La phase intermédiaire est une phase brève durant laquelle des réveils brefs vont soit engendrer un nouveau cycle de sommeil, soit permettre le déclenchement de la phase de réveil.
LE SOMMEIL LENT
– Stade 1 : c’est un stade d’endormissement où l’on observe d’abord un état de somnolence, puis vient l’assoupissement.
– Stade 2 : c’est un sommeil léger qui va représenter environ 50 % du temps de sommeil total. Durant ce stade, le dormeur reste sensible à ce qui l’entoure comme le bruit, l’éclairage ou des mouvements.
– Stade 3 : c’est un sommeil établi dit profond. Durant cette phase, le pouls est ralenti et devient plus régulier.
– Stade 4 : cette phase consiste en un sommeil très profond. Durant ce stade, le dormeur est coupé du monde extérieur et très difficile à réveiller. C’est à ce stade que peuvent se produire les terreurs nocturnes ou le somnambulisme.
C’est durant la phase de sommeil lent que l’hypophyse produit l’hormone somatotrope ou hormone de croissance. Cette hormone est essentielle à la croissance chez l’enfant, mais elle a également un rôle dans la récupération suite à la fatigue physique chez l’adulte, ce qui rend cette phase essentielle.
Lorsque surviennent des réveils inopinés, le sujet doit recommencer le cycle depuis le stade 1, puis 2, puis 3 et 4.
Les personnes souffrant d’apnée du sommeil dépassent rarement le stade 2 du fait des réveils fréquents induits par l’hypoxie. Le sommeil est donc de mauvaise qualité, puisque le stade 4, récupérateur, n’est quasiment jamais atteint, et cela explique l’installation d’une fatigue chronique chez ces individus.
LE SOMMEIL PARADOXAL
La phase de sommeil paradoxal dure entre quinze et vingt minutes par cycle et représente 25 % du temps de sommeil total.
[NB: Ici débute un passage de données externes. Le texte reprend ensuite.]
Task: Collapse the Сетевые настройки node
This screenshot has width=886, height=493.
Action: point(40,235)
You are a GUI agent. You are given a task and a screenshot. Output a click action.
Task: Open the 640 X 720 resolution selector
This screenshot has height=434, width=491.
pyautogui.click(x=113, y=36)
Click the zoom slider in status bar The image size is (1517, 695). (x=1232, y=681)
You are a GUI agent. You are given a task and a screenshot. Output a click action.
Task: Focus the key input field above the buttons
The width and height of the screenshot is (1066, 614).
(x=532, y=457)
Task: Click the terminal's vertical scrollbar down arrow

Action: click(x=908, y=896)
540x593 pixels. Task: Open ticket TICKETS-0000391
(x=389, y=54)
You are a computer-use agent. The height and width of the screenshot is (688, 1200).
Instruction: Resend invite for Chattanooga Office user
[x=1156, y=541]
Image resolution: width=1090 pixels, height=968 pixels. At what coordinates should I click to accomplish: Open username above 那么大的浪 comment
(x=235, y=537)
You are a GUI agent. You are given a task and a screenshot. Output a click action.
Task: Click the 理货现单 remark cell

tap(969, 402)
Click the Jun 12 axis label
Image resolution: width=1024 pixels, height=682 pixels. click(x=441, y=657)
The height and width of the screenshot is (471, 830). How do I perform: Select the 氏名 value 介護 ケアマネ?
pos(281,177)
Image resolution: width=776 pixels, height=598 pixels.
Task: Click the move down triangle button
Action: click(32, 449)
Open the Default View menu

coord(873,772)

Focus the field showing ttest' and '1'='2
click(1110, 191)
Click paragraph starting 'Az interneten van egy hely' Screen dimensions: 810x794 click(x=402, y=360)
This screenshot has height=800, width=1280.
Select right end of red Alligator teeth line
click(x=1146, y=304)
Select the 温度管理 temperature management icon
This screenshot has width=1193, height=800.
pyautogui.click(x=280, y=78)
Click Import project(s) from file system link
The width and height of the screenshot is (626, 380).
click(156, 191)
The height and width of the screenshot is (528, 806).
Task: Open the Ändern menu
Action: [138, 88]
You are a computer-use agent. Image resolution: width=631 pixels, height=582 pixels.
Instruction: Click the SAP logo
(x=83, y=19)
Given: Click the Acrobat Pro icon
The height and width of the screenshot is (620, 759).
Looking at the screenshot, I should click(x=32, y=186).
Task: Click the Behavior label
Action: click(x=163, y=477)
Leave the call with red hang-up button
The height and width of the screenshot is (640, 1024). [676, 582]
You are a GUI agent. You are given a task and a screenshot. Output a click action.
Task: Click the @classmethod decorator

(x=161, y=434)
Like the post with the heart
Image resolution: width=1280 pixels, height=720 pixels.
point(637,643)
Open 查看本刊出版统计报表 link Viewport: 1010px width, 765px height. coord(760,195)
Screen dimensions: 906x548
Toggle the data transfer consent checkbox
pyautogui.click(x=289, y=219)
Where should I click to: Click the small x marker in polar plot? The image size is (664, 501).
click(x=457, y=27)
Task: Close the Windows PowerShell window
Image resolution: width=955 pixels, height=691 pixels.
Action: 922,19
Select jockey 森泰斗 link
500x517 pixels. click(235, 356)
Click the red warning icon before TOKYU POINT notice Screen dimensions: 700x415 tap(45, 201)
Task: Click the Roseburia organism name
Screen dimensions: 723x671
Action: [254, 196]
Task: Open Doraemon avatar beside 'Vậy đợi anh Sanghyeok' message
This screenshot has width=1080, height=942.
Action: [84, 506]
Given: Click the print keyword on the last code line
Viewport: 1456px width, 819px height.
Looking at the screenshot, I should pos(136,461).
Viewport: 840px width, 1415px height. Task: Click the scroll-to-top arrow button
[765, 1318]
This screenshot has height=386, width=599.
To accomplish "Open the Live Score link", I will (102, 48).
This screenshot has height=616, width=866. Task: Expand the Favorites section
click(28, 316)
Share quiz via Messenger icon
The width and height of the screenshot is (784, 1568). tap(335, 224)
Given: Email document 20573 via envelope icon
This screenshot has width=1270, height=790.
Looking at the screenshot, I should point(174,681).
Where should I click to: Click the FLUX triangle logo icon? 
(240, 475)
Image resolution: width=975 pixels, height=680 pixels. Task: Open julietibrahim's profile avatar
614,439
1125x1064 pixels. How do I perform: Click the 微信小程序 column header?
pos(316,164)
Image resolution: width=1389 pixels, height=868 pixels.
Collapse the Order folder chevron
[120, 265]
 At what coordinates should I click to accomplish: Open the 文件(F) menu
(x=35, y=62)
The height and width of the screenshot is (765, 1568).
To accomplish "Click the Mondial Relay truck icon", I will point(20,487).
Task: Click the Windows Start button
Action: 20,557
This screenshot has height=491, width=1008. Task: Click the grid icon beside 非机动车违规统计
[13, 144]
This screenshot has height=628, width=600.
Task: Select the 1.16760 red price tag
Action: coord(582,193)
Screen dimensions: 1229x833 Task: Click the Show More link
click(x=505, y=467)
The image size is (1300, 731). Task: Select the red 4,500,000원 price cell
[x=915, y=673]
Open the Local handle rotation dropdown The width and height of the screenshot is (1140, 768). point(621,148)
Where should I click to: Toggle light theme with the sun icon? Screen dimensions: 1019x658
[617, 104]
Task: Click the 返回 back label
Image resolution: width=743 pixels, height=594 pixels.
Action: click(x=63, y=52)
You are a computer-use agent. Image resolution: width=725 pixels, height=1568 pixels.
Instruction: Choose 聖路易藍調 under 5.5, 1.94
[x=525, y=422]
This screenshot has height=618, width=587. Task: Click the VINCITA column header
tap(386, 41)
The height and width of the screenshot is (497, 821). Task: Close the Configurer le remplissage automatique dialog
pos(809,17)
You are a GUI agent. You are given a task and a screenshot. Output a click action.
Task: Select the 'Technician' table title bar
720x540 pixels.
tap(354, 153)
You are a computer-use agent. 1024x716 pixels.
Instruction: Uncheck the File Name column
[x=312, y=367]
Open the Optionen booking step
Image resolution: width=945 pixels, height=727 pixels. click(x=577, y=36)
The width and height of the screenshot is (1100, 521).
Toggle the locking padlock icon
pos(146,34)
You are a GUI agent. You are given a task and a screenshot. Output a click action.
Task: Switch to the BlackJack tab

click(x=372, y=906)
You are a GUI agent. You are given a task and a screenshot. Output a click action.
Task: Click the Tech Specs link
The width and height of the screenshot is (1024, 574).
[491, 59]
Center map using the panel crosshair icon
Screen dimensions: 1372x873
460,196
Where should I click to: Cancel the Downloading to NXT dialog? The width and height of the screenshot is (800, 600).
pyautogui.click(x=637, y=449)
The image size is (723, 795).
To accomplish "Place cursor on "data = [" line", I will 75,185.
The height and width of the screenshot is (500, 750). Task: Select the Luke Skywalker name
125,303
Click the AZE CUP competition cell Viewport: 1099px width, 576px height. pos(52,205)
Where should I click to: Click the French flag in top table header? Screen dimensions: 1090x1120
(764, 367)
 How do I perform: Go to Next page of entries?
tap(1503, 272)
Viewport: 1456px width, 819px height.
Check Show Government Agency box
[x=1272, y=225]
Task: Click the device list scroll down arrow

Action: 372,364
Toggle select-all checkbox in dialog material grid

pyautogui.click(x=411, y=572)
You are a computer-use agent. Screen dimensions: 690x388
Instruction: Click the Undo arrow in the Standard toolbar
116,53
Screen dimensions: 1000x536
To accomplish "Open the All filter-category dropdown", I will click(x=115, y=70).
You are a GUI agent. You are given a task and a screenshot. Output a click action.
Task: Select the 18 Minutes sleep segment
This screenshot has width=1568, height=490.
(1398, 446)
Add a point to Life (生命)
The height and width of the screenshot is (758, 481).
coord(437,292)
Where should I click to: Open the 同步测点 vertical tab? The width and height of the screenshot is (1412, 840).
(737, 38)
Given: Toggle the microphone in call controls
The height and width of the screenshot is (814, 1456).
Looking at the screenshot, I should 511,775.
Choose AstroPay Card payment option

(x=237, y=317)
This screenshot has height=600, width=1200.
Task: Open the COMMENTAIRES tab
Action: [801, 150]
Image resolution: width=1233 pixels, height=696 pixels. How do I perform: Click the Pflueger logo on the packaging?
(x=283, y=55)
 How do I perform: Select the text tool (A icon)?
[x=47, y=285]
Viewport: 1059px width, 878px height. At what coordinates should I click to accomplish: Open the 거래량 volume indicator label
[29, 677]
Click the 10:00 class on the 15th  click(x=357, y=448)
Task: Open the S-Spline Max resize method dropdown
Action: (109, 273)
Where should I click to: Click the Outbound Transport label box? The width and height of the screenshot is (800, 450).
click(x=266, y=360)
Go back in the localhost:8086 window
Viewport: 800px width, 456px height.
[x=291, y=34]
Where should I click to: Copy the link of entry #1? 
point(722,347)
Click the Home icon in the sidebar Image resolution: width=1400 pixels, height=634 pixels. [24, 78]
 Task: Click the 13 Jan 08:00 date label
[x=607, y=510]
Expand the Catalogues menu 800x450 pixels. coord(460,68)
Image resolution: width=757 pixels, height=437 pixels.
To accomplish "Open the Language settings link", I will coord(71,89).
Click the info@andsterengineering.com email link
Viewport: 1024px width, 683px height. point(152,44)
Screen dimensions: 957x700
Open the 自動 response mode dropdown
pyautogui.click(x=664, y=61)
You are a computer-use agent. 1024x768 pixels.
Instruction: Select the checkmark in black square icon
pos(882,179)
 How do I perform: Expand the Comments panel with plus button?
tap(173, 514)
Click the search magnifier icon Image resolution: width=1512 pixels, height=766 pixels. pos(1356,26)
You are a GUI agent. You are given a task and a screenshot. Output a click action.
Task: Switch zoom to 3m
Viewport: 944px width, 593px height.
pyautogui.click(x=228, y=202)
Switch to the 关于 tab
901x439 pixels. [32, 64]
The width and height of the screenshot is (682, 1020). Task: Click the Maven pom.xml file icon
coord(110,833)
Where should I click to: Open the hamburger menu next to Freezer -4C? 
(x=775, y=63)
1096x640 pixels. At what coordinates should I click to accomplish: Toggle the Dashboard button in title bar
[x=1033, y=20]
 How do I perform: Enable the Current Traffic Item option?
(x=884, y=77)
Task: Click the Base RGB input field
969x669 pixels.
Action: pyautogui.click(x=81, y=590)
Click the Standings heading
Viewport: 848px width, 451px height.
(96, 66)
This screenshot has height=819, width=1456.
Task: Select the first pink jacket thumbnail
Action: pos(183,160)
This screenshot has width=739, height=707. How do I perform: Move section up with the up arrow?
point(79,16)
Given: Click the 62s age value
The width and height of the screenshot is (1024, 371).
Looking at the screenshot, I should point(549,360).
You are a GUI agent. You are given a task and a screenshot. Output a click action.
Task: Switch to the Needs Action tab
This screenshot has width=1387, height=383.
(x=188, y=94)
Durant cette phase, les muscles sont complètement relâchés, mais le cerveau conserve une activité très intense, accompagnée de mouvements oculaires rapides, d’une respiration et d’un rythme cardiaque irréguliers. Malgré cet état « activé », le dormeur est profondément endormi.
80 % des rêves se produisent durant le sommeil paradoxal, qui favorise la récupération psychique et nerveuse de la personne.
Les dormeurs réveillés au cours du sommeil paradoxal se souviennent avec beaucoup plus de précision de leurs rêves que si on les réveille au cours du sommeil lent.
La durée des périodes de sommeil paradoxal, avec rêves, s’allonge progressivement au cours de la nuit. Ainsi, la première partie de la nuit voit prédominer le sommeil lent, profond, physiquement réparateur, tandis que la seconde partie est plus favorable à la récupération psychique et nerveuse.